At PCR Courses, during sessions dedicated to “information”, a speaker reports results from already completed research, trials or studies, and so, reports on past actions. Information in this sense does not necessarily modify the specific behaviour of an attendee.

The objective of a “permanent postgraduate education” process is to stimulate the participants into a critical reflection. This is then fully integrated and logically linked to their actual or “lived” experiences. This may be accomplished by stimulating otherwise passive attendees to become active participants. This can be achieved by encouraging participants to report their actual experience, knowledge, or critical interpretation linked to any local constraints. Participants can then place these reflections into a perspective that creates the possibility for a change in their actual practice or behaviour “vis a vis” each individual patient.

If information is situated at the level of knowledge that deals with past data; integrating a process where we can “reflect on” this knowledge and logically link this with actual experience can help create abridge between the past and a change in behaviour for the future.

Teaching methods and adult learning concepts

The process of PCR medical education addresses those healthcare providers who have completed their academic education and professional training and who have acquired different levels of “lived” professional experiences as well as some ingrained professional behaviour. The dynamic concept of adult-learning requires an integration of the logical links that are associated with the “lived past” and the possibility of new and evolving needs for improvements in skill or behaviour.

In order to effectively meet the evolving needs of healthcare providers, it is necessary to clearly identify their unmet needs. This offers them access to education and training processes which are logically linked to their needs and expectations.

The mission of EuroPCR is to “actively participate in education and information in the fields of cardiovascular interventions”. From an attendee’s point-of-view, there are many reasons for attending or actively participating in EuroPCR. These could include:

–Ethical: to improve the quality of care for each patient,

–Intellectual: to satisfy a personal curiosity or acquire specific knowledge,

–Economic: to increase professional activity,

–Legal: To comply to the legal requirements specific to a country or practice in order to maintain qualification,

–Academic: to develop a CV for publications or presentations with the goal of enhancing an academic or professional career,

–Experiential: to share: “lived” experiences with peers,

–Curiosity: to see and share what is new with peers, key opinion leaders and industry partners,

–Social networking: to maintain exchanges within a specialised network, comprising peers, colleagues from other regions, industry partners… and others.

As can be seen, the underlying reasons for participation are many. However, the objectives of educational sessions, including the different levels, content, design and delivery processes, have to be linked with an analysis of the unmet needs and expectations of participants. These needs are clearly expressed and understood by all. With objectives and processes clearly defined, the motivations of healthcare professionals can be influenced by placing them in a situation which allows them to discover new centres of interest.

Two methods of delivering educative contents can be identified.

The first can be qualified as the “top down” approach. This corresponds to those situations where a speaker addresses the attendees with the goal of communicating specific knowledge. This type of delivering is considered as a “strictly cognitive process”.
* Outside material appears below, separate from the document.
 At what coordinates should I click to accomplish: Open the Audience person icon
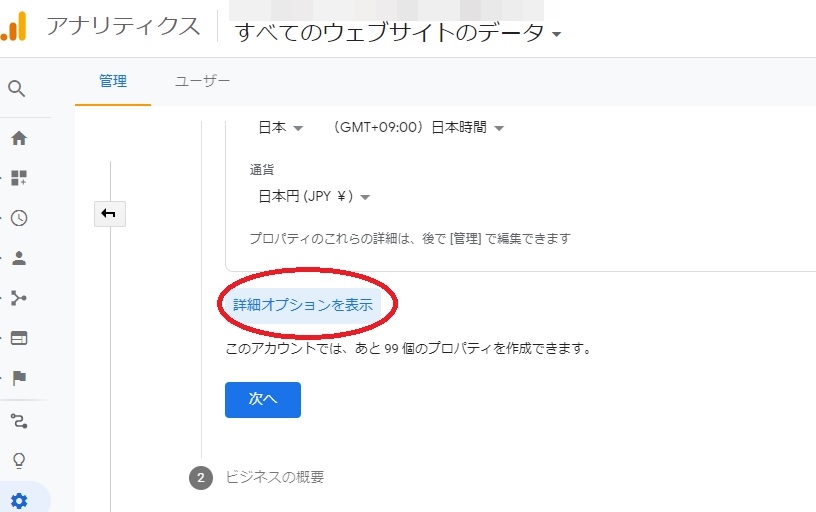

The second method, which could be described as “bottom up”, consists of allowing educational messages to emerge from the group of participants themselves. In this method the group becomes both the source and the core of education through a structured dialogue around the experience and knowledge of the attendees themselves. In this approach, neither knowledge nor behaviour change are communicated to the group, but rather are developed out of the group itself.

These apprenticeship or learning processes are no longer uniquely theoretical, but are built from the ongoing and constant give-and-take between practice and theory. This type of learning process is considered as “situated cognition” where what is retained is accomplished contextually and closely li nked to the experience of each participant.

Participatory learning group development

It is helpful to create an atmosphere which is favourable for participants to express their personal unmet needs. These may be defined as a need for clarity in relation to a specific situation. To achieve this, participants are encouraged to express what they perceive to be “unclear” . This provides the opportunity for everyone to clarify their unmet needs in the context of their daily practice.

Participants can often be inhibited. This may come from a restrictive environment, or they may be filled with a sense of fear about exposing their “weaknesses” and “doubts” in front of their peers. For some participants, the exposure to questioning can leave them feeling vunerable to perceptions of incompetence.

The objective of participatory learning group development is to involve participants by using questions linked to their own personal experience (considered in this context as their unmet needs). This is free from any form of judgement, and is utilised as a source of education for the whole group.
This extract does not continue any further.